Richard Wilson

Richard Wilson

1714–1782

Richard Wilson was born in 1714, in the village of Penegoes, Montgomeryshire, where his father, the Reverend John Wilson, served as rector. Wilson, whose family was connected to members of the leading Welsh gentry, received an excellent education, and was from his youth well versed in the classics. In 1730 he was apprenticed for six years to the artist and art dealer Thomas Wright, who ran a studio in Covent Garden in London. By the age of twenty-four, Wilson had established an independent portrait practice in London, and was also painting occasional landscapes.

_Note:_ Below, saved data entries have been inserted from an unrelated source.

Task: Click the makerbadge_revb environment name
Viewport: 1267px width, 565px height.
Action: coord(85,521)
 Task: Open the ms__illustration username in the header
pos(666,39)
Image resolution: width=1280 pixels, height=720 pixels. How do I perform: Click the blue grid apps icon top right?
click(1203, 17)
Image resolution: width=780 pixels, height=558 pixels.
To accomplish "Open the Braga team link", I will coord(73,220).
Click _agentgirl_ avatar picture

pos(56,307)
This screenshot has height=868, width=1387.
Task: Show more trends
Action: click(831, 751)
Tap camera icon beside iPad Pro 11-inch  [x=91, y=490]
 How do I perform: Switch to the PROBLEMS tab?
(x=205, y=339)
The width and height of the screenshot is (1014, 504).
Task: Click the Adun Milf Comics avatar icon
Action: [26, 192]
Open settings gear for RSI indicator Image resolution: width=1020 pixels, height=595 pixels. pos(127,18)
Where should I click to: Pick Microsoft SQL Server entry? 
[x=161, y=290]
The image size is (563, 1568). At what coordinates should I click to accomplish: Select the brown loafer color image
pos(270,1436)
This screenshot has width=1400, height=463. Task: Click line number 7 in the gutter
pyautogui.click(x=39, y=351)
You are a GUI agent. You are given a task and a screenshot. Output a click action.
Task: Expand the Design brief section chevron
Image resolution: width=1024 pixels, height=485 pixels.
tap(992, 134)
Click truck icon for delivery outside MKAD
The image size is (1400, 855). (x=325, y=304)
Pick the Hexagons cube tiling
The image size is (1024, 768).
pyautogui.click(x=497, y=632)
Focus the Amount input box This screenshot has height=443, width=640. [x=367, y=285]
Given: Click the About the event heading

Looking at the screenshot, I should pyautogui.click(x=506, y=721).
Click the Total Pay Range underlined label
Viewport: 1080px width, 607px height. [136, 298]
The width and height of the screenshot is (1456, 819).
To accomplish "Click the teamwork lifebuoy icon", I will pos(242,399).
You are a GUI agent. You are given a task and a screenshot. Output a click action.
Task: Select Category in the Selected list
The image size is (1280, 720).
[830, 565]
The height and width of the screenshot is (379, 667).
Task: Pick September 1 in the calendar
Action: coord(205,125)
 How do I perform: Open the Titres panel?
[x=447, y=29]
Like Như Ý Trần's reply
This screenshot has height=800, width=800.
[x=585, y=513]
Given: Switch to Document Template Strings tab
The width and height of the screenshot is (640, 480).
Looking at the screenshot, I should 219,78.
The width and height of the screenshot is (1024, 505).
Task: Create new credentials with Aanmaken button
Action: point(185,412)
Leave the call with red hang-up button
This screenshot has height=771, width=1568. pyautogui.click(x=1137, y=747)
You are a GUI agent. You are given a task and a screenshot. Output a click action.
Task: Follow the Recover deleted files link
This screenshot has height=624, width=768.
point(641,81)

In March 1750, Wilson traveled to Italy, and was in Venice by the end of that year. There he was encouraged to paint landscapes by the Italian artist Francesco Zuccarelli, whose portrait he also painted at the time. Toward the end of 1751, Wilson traveled from Venice to Rome. Encouraged by the French artist Claude-Joseph Vernet, Wilson concentrated on painting landscapes set in Rome and its environs, including Tivoli, Lake Albano, and Lake Nemi. In particular, he created numerous presentation drawings for visiting Grand Tourists, notably the Earl of Dartmouth, and also made several visits to the countryside and coastline near Naples. Among the most important works produced at this time was the first version of The Destruction of the Children of Niobe, to which new figures were subsequently added.

On his return to England, by autumn 1757, Wilson set up his studio in the Great Piazza, Covent Garden, where he attracted talented pupils and apprentices, notably William Hodges and Thomas Jones. By the early 1760s, Wilson, who became a leading member of the newly-fledged Society of Artists, was regarded as the leading British landscape painter, through the exhibition of a series of classical landscapes, including a second version of The Destruction of the Children of Niobe (Yale Center for British Art), Phaeton’s petition to Apollo (private collection) and Ceyx and Alcyone (National Museum Wales, Cardiff). The popularity of these works was ensured through their replication in oils as well as in the form of engravings that were first made by William Woollett and published by John Boydell. Wilson widened his repertoire to include views of his native Wales—notably Llyn Cau, Cader Idris, and Snowdon from Llyn Nanttle, which were infused with the spirit of Italy and classical landscape painting.

In 1768, Wilson became a founding member of the Royal Academy, but although he continued to exhibit there over the next decade, his health deteriorated rapidly, a decline exacerbated by alcohol. In 1776, Wilson was appointed Librarian to the Royal Academy, probably in order to provide him with an income, as by then he was living in poverty, compelled to sell oil sketches for small sums and exhibiting pictures made many years earlier. Wilson retired to Wales in 1781 to live with a cousin at Colomendy Hall, Denbighshire. He died on May 11, 1782.